'''
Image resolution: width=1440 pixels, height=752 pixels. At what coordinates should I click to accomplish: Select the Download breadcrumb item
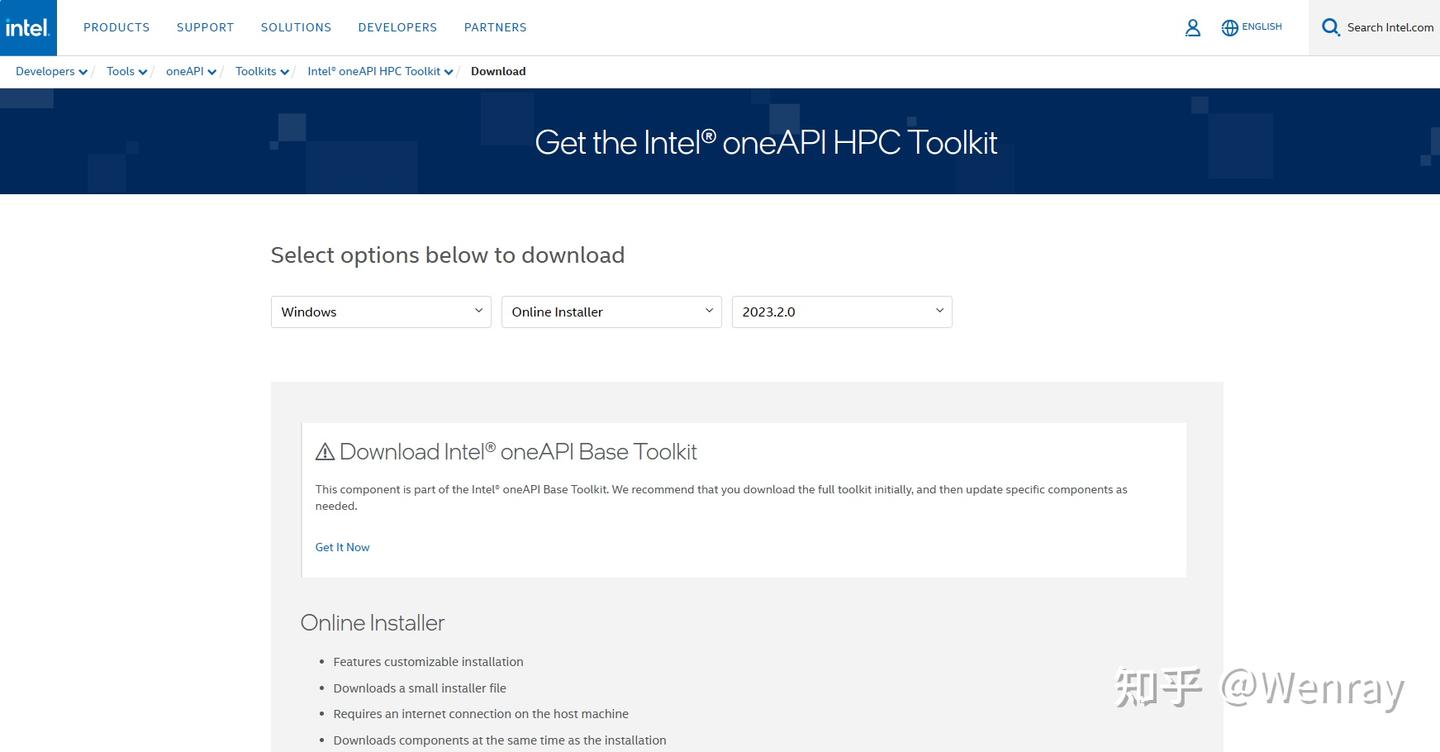(498, 71)
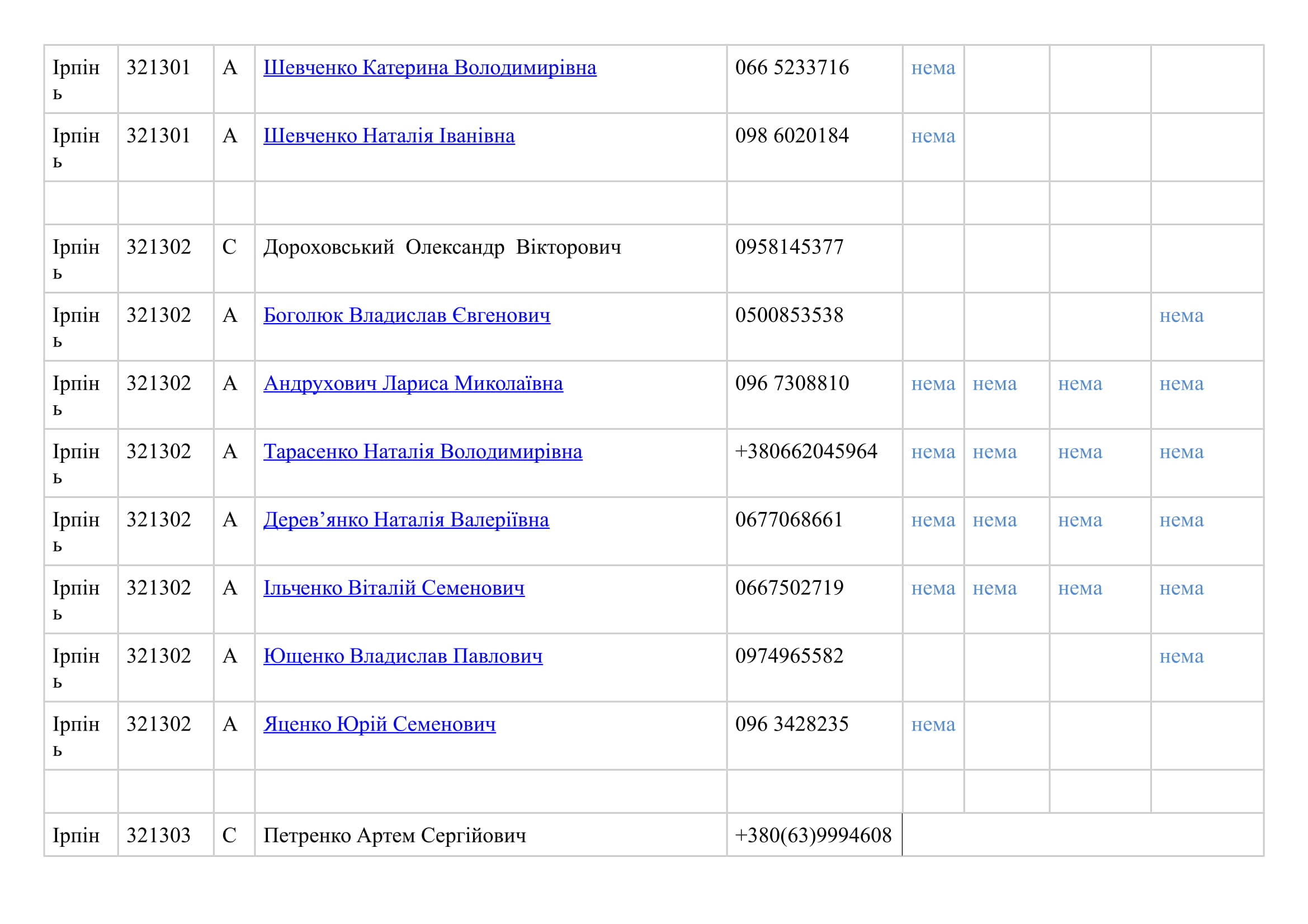
Task: Click 'нема' in Ющенко row
Action: click(x=1181, y=657)
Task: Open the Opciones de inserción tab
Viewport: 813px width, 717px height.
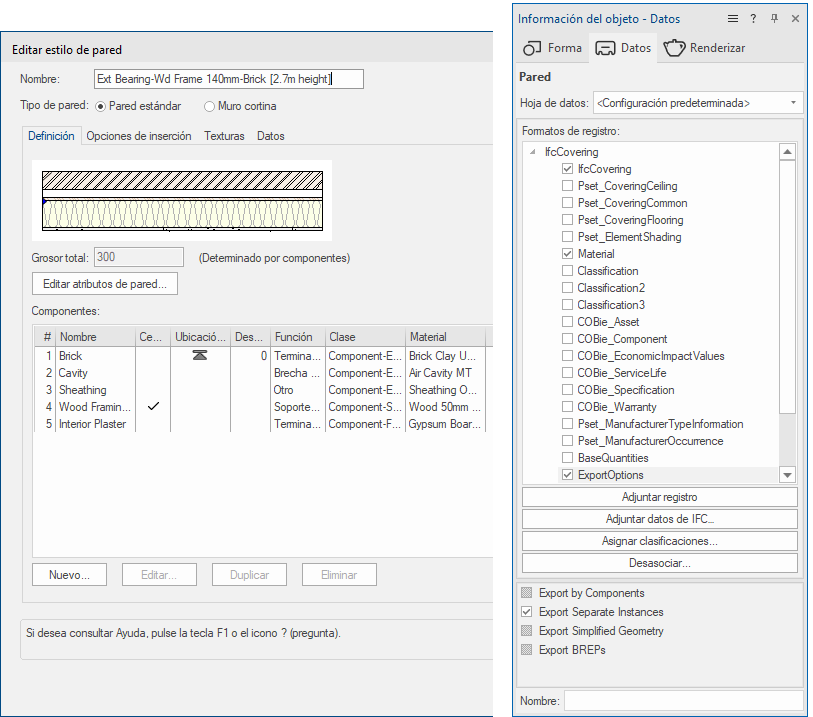Action: [139, 136]
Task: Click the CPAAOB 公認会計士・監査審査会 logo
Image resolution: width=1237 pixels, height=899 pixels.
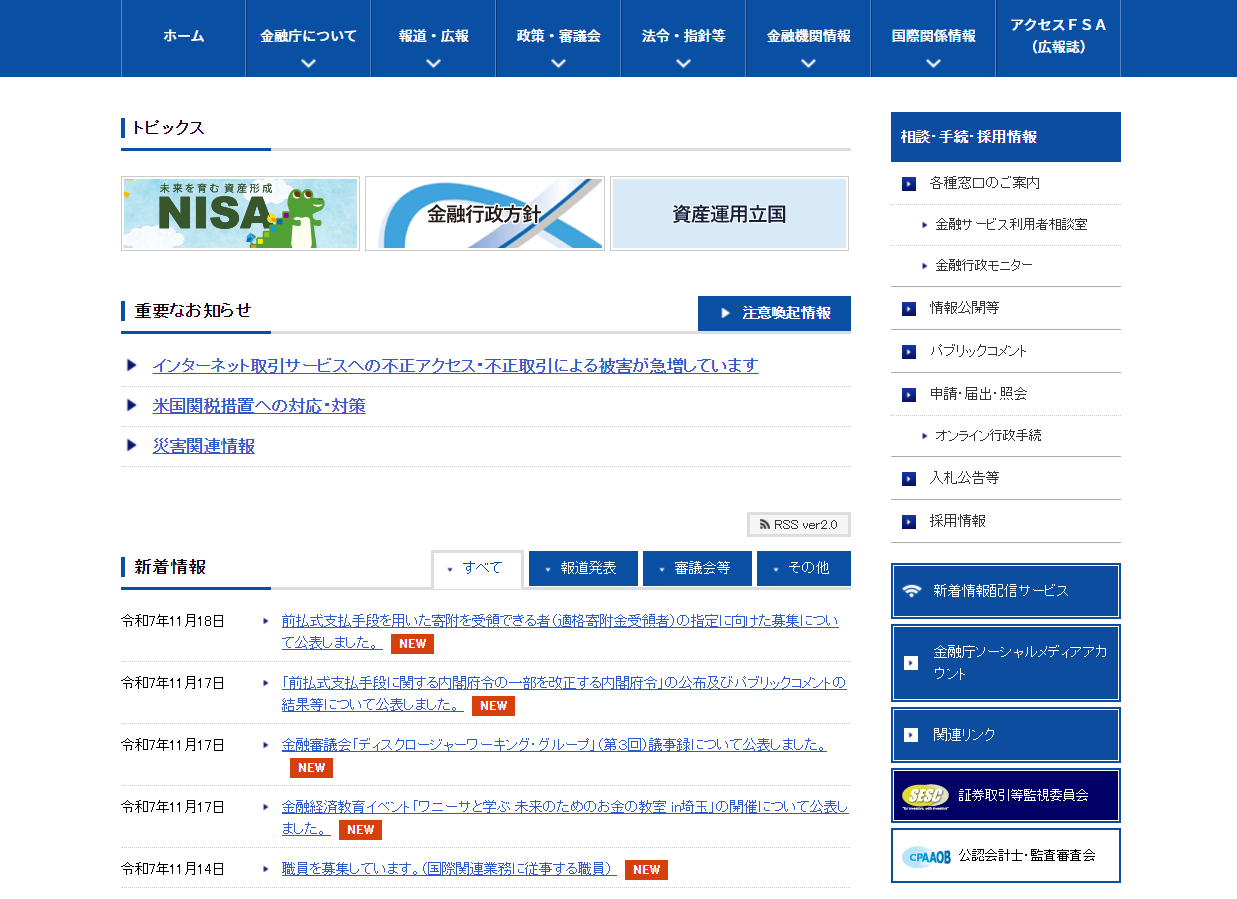Action: [1005, 855]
'''
» Stated goal
Please recast the lines of the items as a JSON list of strings, one string per line with blank lines omitted, beginning with the line that contains "Task: Open the Opciones de inserción tab" and running through the end of the items. Leave the pictures out.

» Output
[
  "Task: Open the Opciones de inserción tab",
  "Viewport: 813px width, 717px height.",
  "Action: [139, 136]",
  "Task: Click the CPAAOB 公認会計士・監査審査会 logo",
  "Image resolution: width=1237 pixels, height=899 pixels.",
  "Action: [1005, 855]"
]